■ **Input records**:
** start **
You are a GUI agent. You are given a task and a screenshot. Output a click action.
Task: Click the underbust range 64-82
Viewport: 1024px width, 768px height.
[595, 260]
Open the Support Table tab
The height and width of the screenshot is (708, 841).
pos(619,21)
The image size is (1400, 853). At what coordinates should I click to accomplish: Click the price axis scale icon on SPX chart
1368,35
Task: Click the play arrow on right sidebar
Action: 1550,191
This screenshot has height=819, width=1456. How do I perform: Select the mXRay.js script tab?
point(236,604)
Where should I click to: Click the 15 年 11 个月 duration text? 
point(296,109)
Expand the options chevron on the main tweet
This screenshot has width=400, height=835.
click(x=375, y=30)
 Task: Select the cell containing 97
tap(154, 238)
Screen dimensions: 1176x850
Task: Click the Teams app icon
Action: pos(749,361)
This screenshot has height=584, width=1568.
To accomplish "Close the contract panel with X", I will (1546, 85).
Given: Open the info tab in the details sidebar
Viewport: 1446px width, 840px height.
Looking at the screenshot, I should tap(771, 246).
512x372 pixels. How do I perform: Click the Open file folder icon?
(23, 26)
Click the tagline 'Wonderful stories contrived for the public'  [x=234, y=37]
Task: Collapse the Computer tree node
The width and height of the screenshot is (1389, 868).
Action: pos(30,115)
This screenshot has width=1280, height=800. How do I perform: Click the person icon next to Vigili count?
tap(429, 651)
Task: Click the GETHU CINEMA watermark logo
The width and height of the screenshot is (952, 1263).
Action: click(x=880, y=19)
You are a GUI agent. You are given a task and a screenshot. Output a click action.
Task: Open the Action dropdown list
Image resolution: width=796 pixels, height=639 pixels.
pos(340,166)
** end **
■ **Short exercise**: Identify each line in the records above that contains the word "Select", and reproduce every such line in full.

■ **Expected answer**:
This screenshot has height=819, width=1456. How do I perform: Select the mXRay.js script tab?
 Task: Select the cell containing 97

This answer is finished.